European Stocks End Higher

Major European stock markets closed higher Monday, with buying inspired mainly by deals, the prospect of more deals and, in one case, the rejection of a takeover offer.

Most Asian markets were shut for the Lunar New Year holiday, while the U.S. market was closed for President's Day.

In the energy market, New York light crude futures declined slightly in European electronic trading, but losses were limited by U.S. refinery outages and concerns about production disruptions by militants in the Niger Delta regions. Three more foreign oil workers were kidnapped by militants Monday.

There is no trading on the NYMEX floor Monday, but electronic trading continued.

The Paris CAC-40 was higher, with shares of Airbus parent EADS rising nearly 3% despite shareholders of EADS failing to reach an agreement for the restructuring of the aircraft maker, expected to include as many as 12,000 job cuts.

Meanwhie, Swiss reinsurer Converium rejected a $2.51 billion takeover offer from French company Scor. Converium soared more than 13% and Scor sank more than 6.6%.

In Germany, the DAX rose. DaimlerChrysler continued to make headlines, with the automaker moving ahead with plans to sell or spin off its Chrysler unit. Earlier a spokesman for Hyundai Motor said the Korea automaker was not interested in buying the struggling U.S. business. Shares of DaimlerChrysler rose 3.7%.

And athletic apparel company Puma reported a fourth-quarter profit of 32.8 million euros ($42.6 million), slightly below analysts expectations for a profit of 34 million euros. The stock fell 3%.

London's FTSE-100 was also in positive territory. Shares of J. Sainsbury rose 1.8% as U.K. newspaper the Daily Telegraph reported that a Qatari investment fund is interested in buying the supermarket chain.

In Norway, energy and aluminum group Norsk Hydro reported a fourth-quarter operating profit of 4.57 billion Norwegian crowns ($745.9 million), sharply missing analysts' expectations for a profit for 8.35 billion crowns ($1.36 billion).

But rumors of really bad results had been circulating the market for a while, CNBC Europe's Steve Sedgwick reported, and as a result the stock fell less than 1%.

Tokyo and Australia Climb Higher

All was quiet in Asia with most countries celebrating the Lunar New Year holidays. Japan and Australia ended the session higher.

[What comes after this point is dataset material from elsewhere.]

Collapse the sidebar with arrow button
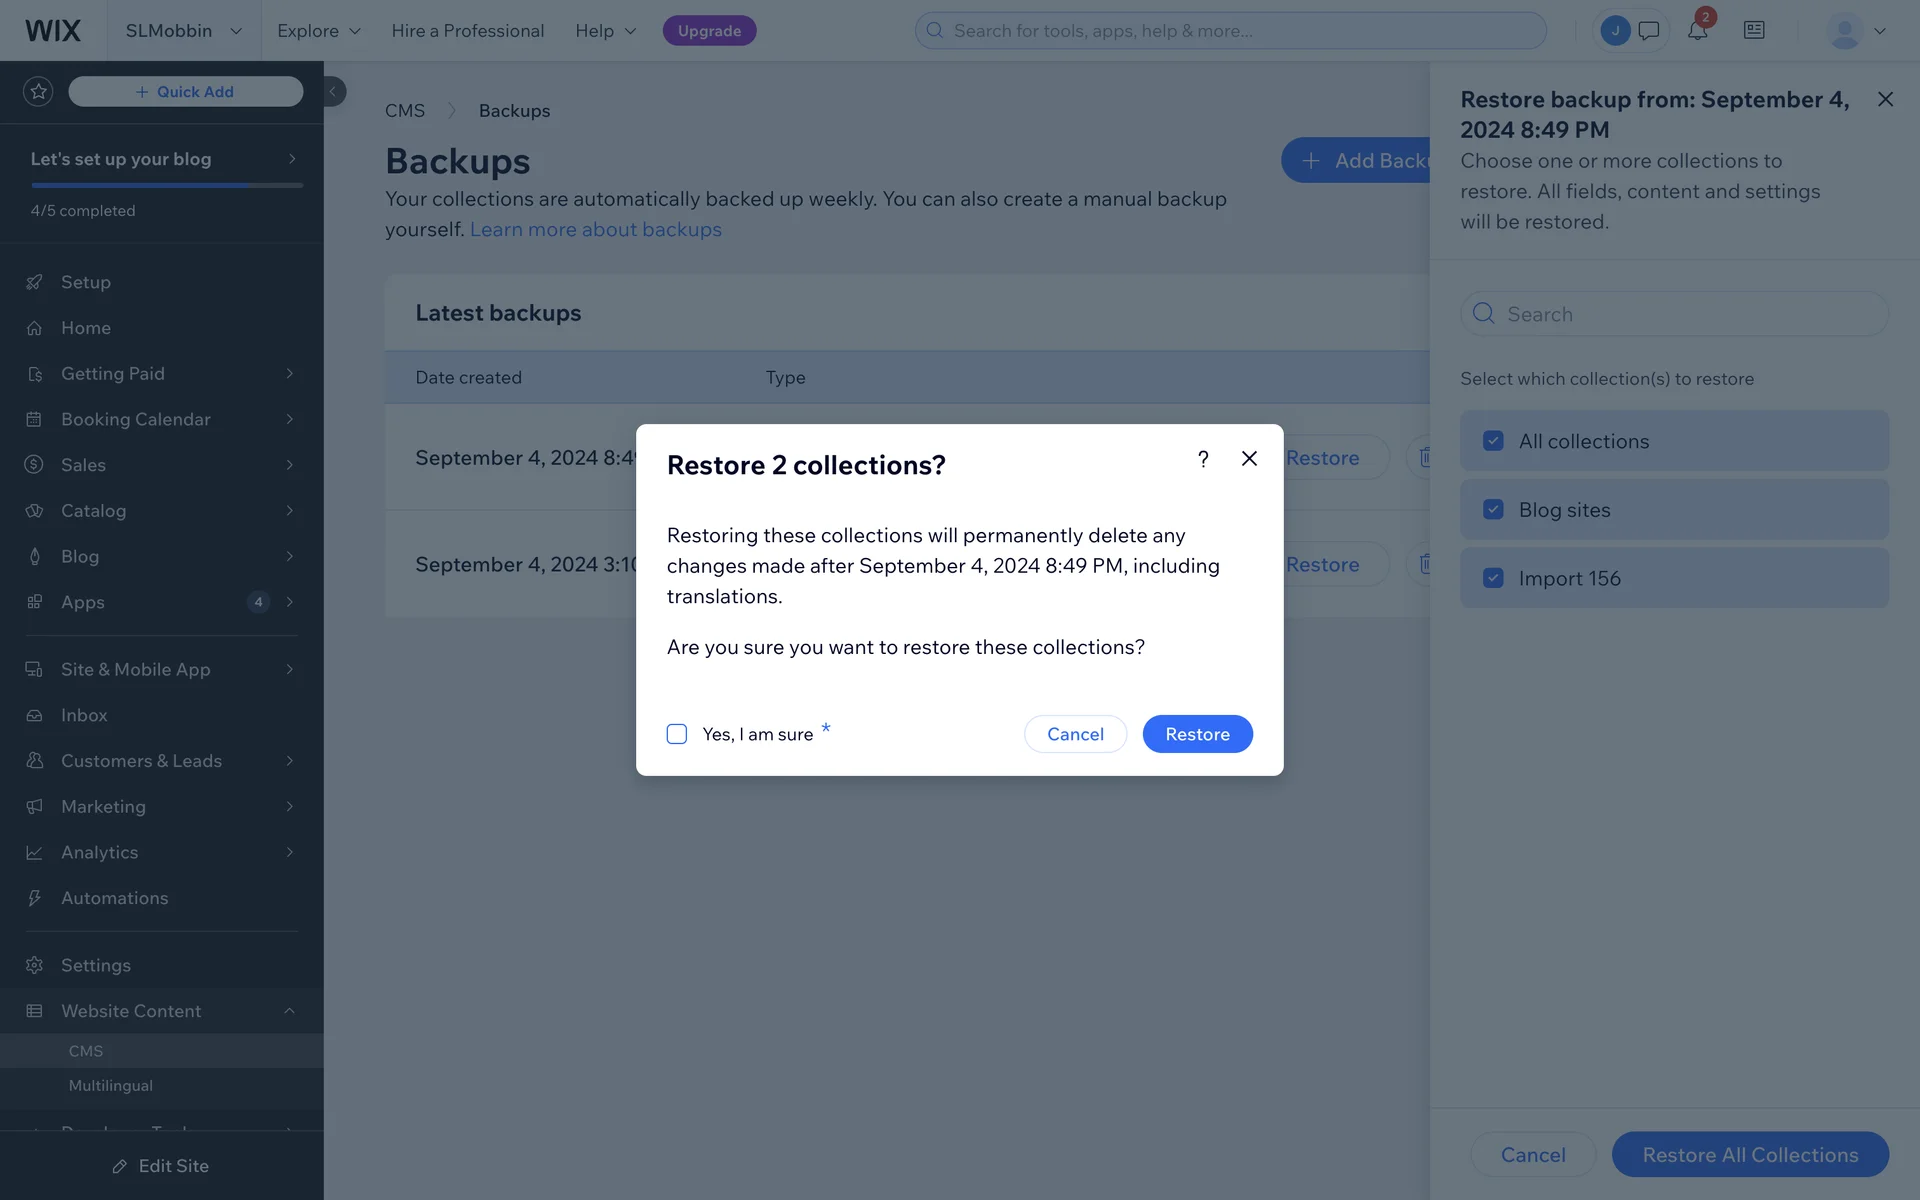Screen dimensions: 1920x1200 [x=333, y=92]
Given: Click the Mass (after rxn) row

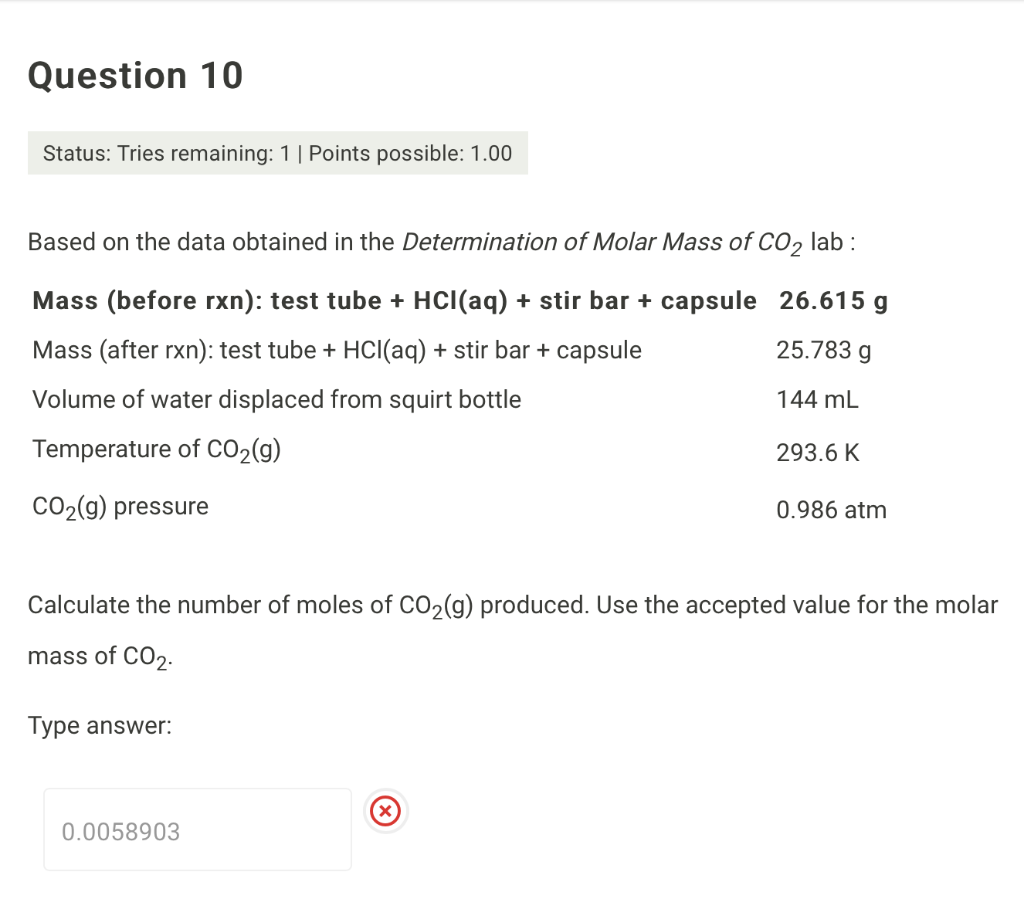Looking at the screenshot, I should (337, 350).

Taiwan and China are closed for the entire week to mark the Year of the Pig starting Sunday, while Hong Kong and Singapore will be shut for the first two days of the week. South Korea and Malaysia will be closed on Monday. Wall Street will also be shut on Monday for Presidents Day.

The Nikkei 225 Average closed at its highest in nearly seven
years as retail stocks jumped on expectations of industry consolidation after Daimaru said it was considering a tie-up a tie-up with Matsuzakaya Holdings. Daimaru, which ranks fourth in Japan's department store sector, said it is mulling the formation of an alliance with eighth-ranked Matsuzakaya in a deal that would create Japan's largest department store group.

Australian shares finished stronger, briefly passing the 6,000 level, led by gains in Australia and New Zealand Banking Group after it offered to buy the rest of online broker E*Trade Australia. The S&P/ASX 200 Index pulled back after hitting a lifetime high of 6,003.2 earlier in the session, but still closed higher.

Year of the Pig

Investors in Hong Kong looking to past Years of the Pig for guidance will take heart that Hong Kong's Hang Seng Index has climbed, on average, 43% in each of the last three pig years since 1970, according to HSBC's pan-Asian equity strategist Garry Evans. "Taiwan, Singapore and Malaysian markets all did reasonably well, too, in the Year of the Pig."

But he warns: "Before investors get too excited, though, we find another, even stronger trend driven by Chinese New Year: the tendency of the market to perform well in the period up to the New Year, and then slump afterwards."